Nike Shieldrunner Flash Jacket
Best for Urban Running: If you’re more of an urban adventurer, the Nike Shieldrunner jacket has all the features you need to not only brave the weather but some of the obstacles you’ll encounter on a run through dark city streets. With storm flaps and bonded seams, it keeps water out with the best of them. An adjustable hood allows you to tailor it to the conditions. The Flash was designed with visibility in mind: the entire upper jacket is reflective, perfect for low-light running in a city.

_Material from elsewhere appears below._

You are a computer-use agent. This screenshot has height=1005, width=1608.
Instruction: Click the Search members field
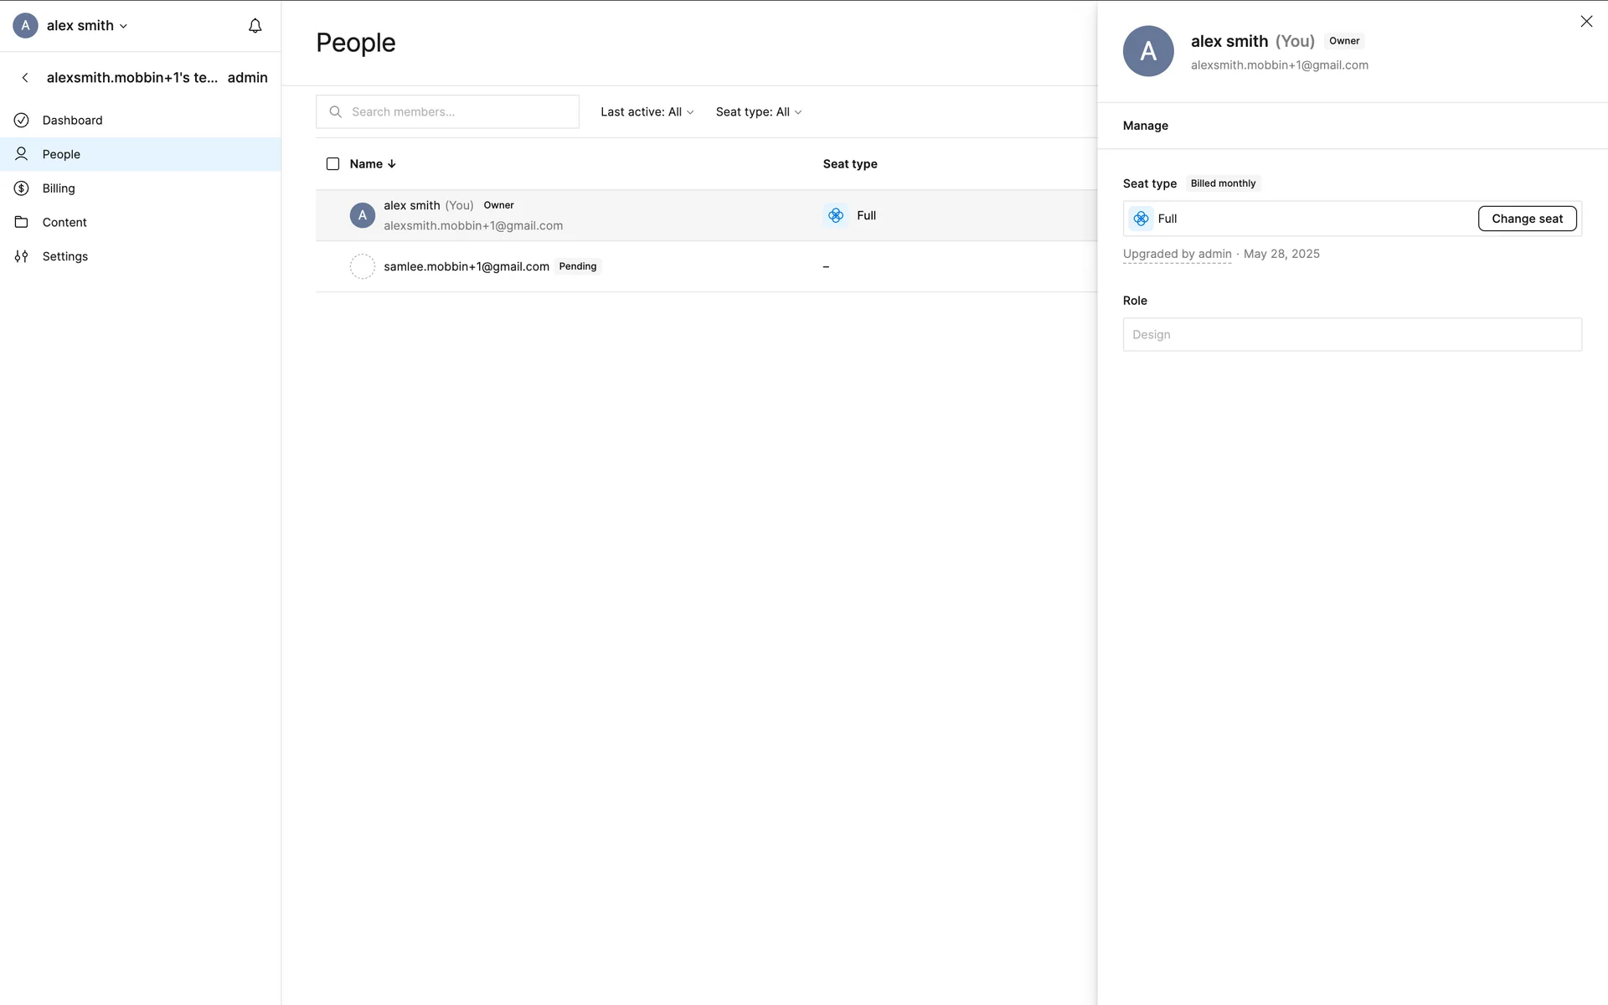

Asics Men’s Performance Run Lightweight Jacket
Best for Ultra-Distance Runners: This lightweight Asics jacket has plenty of wind and rain protection for when you need it and packs down into an unobtrusive ball for when you don’t. And with a neck designed to prevent chafing, it’s perfect for ultra runners.
Smartwool PhD Run Divide
Best for Layering: You don’t need a doctorate to know a merino wool running jacket will be warm — but windproof? The Run Divide is both. It has all the features one would expect in a running jacket, like a chest pocket and reflector strips, but what’s really great about this jacket is the SmartWool insulation and the athletic yet comfortable fit. This jacket does a great job regulating moisture and body temperature, so a rain jacket or heavy shell can be placed over the Divide without sacrificing too much comfort, making it an ideal outer layer on cold days as well as a middle layer in bad weather.
Janji Men’s Windbreaker
Best Windbreaker: Build quality and stylish design aren’t normally something that one would associate with a windbreaker, but Janji’s offering is an exception. Its wind resistance rivals any jacket, and since it’s made of laminated jersey material, it’s perfectly comfortable for running and daily use. Its versatility is matched by truly eye-catching design. If only all running apparel was this good-looking. Plus, every Janji windbreaker purchased funds three years of drinking water for one person in Tanzania.